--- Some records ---
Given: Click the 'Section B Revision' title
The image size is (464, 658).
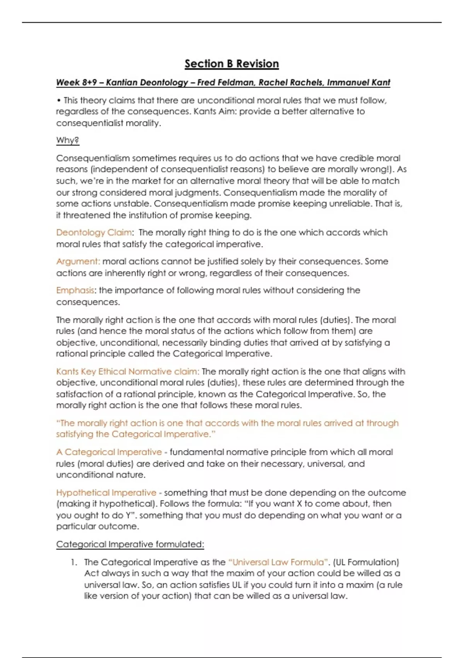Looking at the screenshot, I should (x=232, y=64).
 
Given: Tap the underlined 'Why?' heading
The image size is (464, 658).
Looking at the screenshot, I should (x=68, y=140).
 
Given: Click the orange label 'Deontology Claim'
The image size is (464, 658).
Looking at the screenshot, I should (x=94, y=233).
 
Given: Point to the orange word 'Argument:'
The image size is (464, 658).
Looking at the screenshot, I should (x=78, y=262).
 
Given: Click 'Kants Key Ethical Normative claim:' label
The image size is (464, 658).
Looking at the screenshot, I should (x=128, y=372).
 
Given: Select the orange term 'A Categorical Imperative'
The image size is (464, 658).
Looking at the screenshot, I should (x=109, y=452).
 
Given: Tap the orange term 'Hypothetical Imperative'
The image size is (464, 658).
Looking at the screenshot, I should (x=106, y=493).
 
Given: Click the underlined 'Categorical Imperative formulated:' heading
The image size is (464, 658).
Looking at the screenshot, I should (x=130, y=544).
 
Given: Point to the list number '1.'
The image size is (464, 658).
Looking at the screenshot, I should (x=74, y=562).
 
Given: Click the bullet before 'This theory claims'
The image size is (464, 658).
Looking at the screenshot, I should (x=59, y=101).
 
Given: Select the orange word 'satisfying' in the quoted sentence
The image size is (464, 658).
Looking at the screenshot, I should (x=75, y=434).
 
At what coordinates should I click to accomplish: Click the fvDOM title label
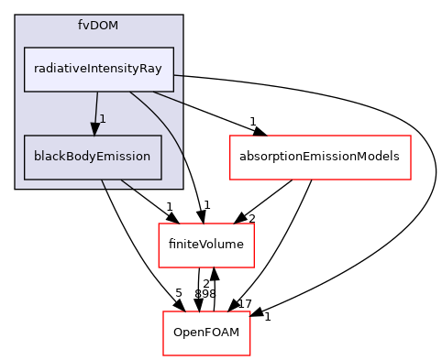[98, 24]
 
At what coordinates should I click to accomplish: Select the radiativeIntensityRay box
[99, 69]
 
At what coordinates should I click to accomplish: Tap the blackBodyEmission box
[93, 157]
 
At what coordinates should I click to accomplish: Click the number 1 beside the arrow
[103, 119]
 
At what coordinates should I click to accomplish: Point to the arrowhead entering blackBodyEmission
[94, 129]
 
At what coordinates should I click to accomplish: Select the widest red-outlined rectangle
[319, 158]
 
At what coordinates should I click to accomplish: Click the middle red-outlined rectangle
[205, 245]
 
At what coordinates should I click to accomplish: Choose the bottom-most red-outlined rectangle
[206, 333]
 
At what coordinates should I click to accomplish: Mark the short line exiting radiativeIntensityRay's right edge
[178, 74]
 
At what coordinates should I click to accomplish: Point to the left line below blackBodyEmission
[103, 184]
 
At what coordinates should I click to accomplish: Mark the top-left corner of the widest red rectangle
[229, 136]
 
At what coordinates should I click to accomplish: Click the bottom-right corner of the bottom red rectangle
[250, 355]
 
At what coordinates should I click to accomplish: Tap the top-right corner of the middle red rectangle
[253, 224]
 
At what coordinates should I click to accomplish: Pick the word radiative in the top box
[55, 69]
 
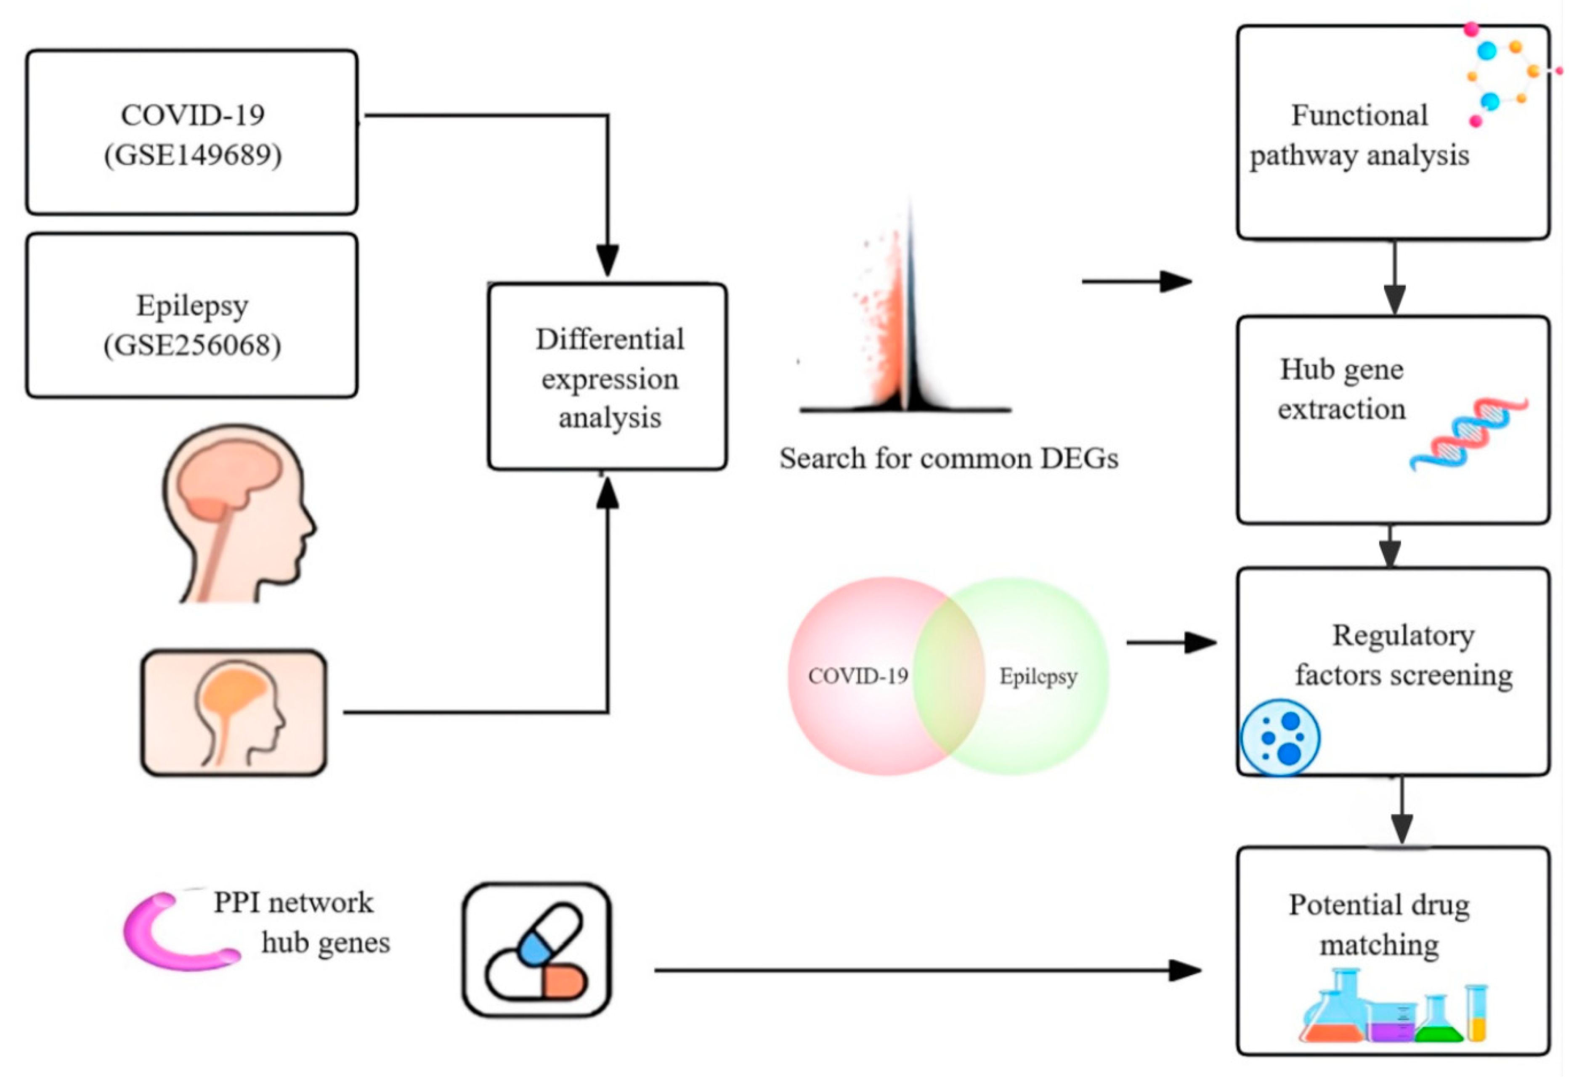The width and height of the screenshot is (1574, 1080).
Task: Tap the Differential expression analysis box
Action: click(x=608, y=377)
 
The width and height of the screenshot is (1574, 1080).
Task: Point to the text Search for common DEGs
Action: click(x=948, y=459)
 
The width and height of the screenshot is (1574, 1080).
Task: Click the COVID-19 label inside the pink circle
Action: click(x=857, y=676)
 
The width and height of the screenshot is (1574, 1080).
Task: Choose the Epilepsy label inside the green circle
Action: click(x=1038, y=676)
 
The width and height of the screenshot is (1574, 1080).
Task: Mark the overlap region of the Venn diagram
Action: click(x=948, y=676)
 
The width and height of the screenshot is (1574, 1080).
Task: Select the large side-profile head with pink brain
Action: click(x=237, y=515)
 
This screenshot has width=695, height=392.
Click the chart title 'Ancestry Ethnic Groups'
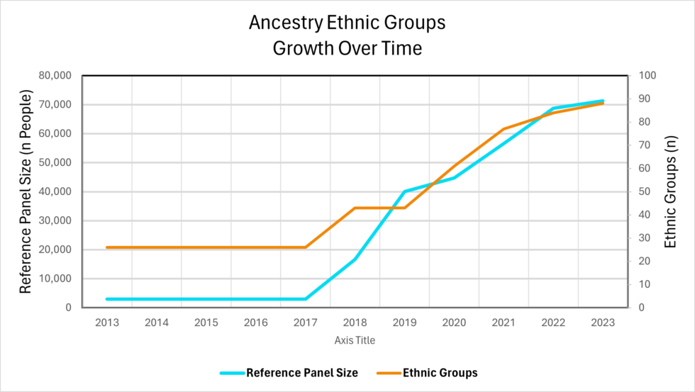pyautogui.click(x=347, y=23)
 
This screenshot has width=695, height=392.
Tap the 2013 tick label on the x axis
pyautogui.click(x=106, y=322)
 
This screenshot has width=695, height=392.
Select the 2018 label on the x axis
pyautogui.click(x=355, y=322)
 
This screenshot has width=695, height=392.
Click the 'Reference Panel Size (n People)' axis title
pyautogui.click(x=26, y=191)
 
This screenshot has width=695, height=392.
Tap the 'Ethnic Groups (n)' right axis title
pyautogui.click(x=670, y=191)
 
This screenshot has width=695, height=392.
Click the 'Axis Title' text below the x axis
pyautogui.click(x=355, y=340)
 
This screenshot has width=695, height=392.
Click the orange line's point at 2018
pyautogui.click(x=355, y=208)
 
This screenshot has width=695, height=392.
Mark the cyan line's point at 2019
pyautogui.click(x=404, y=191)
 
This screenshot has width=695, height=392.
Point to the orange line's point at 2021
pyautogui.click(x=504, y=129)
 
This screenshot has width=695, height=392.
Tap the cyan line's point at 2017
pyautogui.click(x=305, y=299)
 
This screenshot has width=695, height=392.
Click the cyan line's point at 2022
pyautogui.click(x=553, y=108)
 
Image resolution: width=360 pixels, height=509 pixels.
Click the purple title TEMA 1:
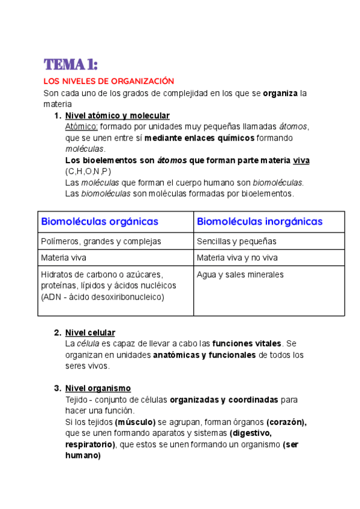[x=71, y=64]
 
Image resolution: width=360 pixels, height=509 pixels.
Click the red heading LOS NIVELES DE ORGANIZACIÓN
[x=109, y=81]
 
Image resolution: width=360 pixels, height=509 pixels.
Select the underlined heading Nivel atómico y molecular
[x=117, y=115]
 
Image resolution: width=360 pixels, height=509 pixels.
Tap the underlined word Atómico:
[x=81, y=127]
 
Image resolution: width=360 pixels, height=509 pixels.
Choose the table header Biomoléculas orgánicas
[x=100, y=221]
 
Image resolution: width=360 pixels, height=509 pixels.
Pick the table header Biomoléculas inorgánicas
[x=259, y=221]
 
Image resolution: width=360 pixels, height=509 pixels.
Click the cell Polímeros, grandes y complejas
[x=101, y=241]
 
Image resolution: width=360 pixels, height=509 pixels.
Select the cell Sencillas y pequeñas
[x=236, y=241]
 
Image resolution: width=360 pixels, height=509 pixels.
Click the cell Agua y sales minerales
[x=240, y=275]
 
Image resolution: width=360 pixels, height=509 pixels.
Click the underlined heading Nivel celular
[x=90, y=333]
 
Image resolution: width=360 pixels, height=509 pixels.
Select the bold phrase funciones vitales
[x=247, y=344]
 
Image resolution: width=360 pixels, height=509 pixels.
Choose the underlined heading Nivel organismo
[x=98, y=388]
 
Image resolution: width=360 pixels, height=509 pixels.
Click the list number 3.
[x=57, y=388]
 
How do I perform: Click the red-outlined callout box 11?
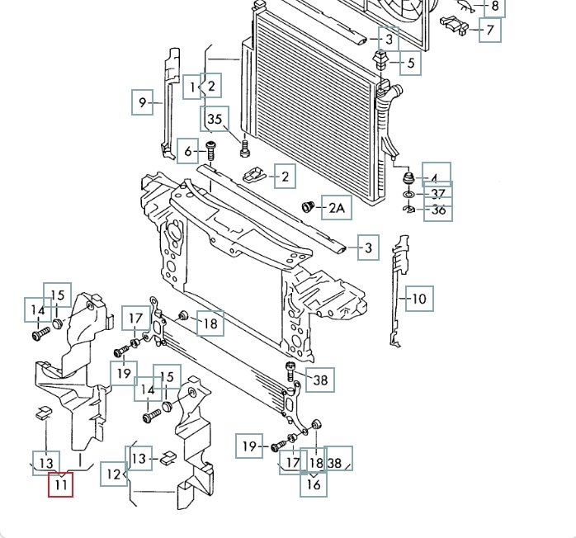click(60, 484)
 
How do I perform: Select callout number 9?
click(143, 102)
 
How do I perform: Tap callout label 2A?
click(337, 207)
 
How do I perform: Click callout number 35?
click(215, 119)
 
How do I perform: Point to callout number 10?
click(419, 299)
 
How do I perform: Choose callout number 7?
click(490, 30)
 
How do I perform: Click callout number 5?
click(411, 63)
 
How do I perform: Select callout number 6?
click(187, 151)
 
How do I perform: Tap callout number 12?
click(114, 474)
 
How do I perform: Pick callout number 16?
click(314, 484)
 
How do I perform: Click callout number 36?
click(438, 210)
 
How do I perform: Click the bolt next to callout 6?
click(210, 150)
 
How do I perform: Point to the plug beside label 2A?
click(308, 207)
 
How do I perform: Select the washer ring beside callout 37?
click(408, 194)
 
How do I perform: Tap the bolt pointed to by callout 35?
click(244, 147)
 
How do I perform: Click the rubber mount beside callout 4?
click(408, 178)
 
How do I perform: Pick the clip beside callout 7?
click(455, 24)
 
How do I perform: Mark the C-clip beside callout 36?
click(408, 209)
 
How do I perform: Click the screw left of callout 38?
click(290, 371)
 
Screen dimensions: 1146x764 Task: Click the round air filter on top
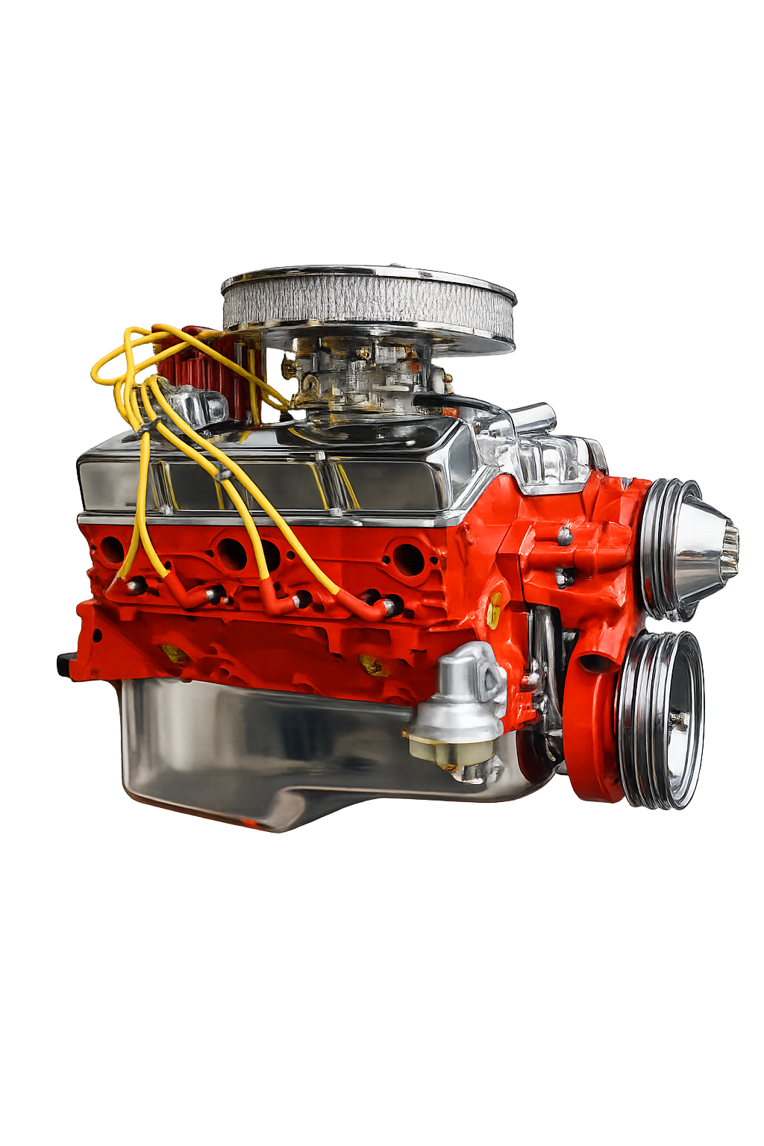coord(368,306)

--- Aim ---
Copy every line of the records above that contains the word "Task", treating uppercase and lowercase as different.

--- Problem solution ---
Task: Tap the Differential expression analysis box
Task: Point to the text Search for common DEGs
Task: Click the COVID-19 label inside the pink circle
Task: Choose the Epilepsy label inside the green circle
Task: Mark the overlap region of the Venn diagram
Task: Select the large side-profile head with pink brain
Screen dimensions: 1146x764 Task: Click the round air filter on top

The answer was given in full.